RL Dresden

Reinforcement Learning Research Group

Contact us »


Optimal control for traffic dynamics

With an ever-growing interest in machine learning applications in a connected world, Reinforcement Learning (RL) occupies a unique position. It can learn and perform tasks in uncertain and complex circumstances. The goal is for an agent to maximize the long-term reward by performing actions in the environment. Typical real-world applications of RL include self-driving vessels, traffic flow optimization, or playing games like Starcraft or Go on a super-human level. RL has the potential to outsource error- and accident-prone human labor to a more risk-free and time-efficient automated agent. We are driven by the motivation that RL brings advances in human labor efficiency and, more importantly, human safety.

RLCDD 2022

On September 15-16, 2022, the "Friedrich List" faculty of transport and traffic sciences hosted a conference on Reinforcement Learning. The conference was organized by the Reinforcement Learning Group Dresden and was held in a hybrid format, with both online and on-site participation and was attended by over 100 participants from more than 10 countries.

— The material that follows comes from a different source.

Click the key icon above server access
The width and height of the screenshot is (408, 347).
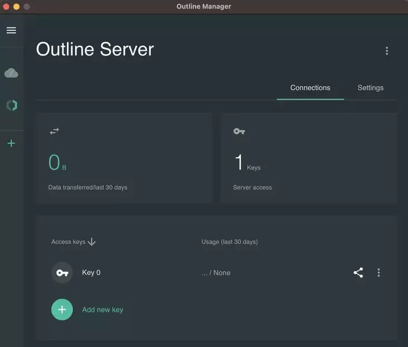239,131
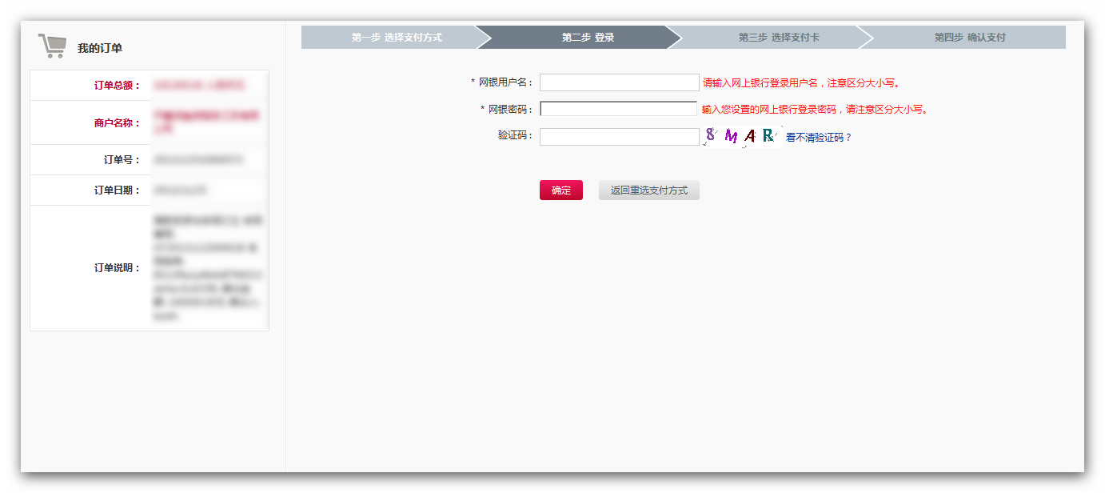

Check out our conference website here .


December 5-6, 2023

Martin Waltz gave a presentation entitled "Local Path Planning in Transportation using Reinforcement Learning" on the, 1st Symposium On Lifelong Explainable Robot Learning in Nürnberg.

September 24-28, 2023

Dianzhao Li paricipated in the 26th IEEE International Conference on Intelligent Transportation Systems (ITSC) where he introduced his work on "Vision-based DRL Autonomous Driving Agent with Sim2Real Transfer".

September 11-14, 2023

Ostap Okhrin and Niklas Paulig paricipated in the Statistical Week 2023 at TU Dortmund, where Ostap Okhrin gave a talk on "Two-sample Testing in Reinforcement Learning" and Niklas Paulig presented his work on "Robust Path Following on Rivers Using Bootstrapped Reinforcement Learning".

August 29, 2023

Chair member Ankit Chaudhari gave an interview at the workshop on 'Integrated Engineering for Future Mobility' in Delhi. The workshop aimed at fostering collaboration and generating innovative research ideas related to urban mobility by using a "Design Thinking" approach.

June 8, 2023

Martin Waltz paper "Spatial-temporal recurrent reinforcement learning for autonomous ships" has been published in Neural Networks

June 7, 2023

Ostap Okhrin and Dianzhao Li participated in the 2. Sächsische KI-Kongress des Freistaates Sachsen. This prestigious event brought together more than 250 distinguished guests representing business, science, society, and politics, creating a dynamic platform for discussions on the latest developments and trends in the field of AI. Livestream

May 8, 2023

The chair recently conducted drone-based traffic data collection effort on the A50 highway in Milan, Italy. With a co-ordinated fleet of 7 Drones flying in a line, traffic was captured over a 1000m road section for 130 minutes. Our team member Ankit Chaudhari oversaw the data collection on site.

April 27, 2023

Ankit Chaudhari recently participated in a "design thinking based" workshop on 'Integrated Engineering for Future Mobility' organized by the German Centre for Research and Innovation (DWIH) in New Delhi, India.

April 25, 2023

Fabian Hart's paper "Vessel-following model for inland waterways based on deep reinforcement learning" is accepted for publication in the journal of Ocean Engineering.


Map of the north sea area

Steering an autonomous vessel through the north sea, using real shipping routes

Current simulation-based research for autonomous surface vehicles (ASV) often makes unrealistic assumptions. The effects of the environmental disturbances (wind, waves, and currents) are generally neglected, and other traffic participants are considered non-reactive, linearly moving obstacles. Further, the control actions are regularly specified to impact the surge force and the yaw moment while neglecting the low-level translation into, e.g., revolutions per second of a propeller and the rudder angle. Finally, the simulation environments do not consider realistic geometries like rivers, the corresponding water depths, and the latter's impact on the ship's maneuverability.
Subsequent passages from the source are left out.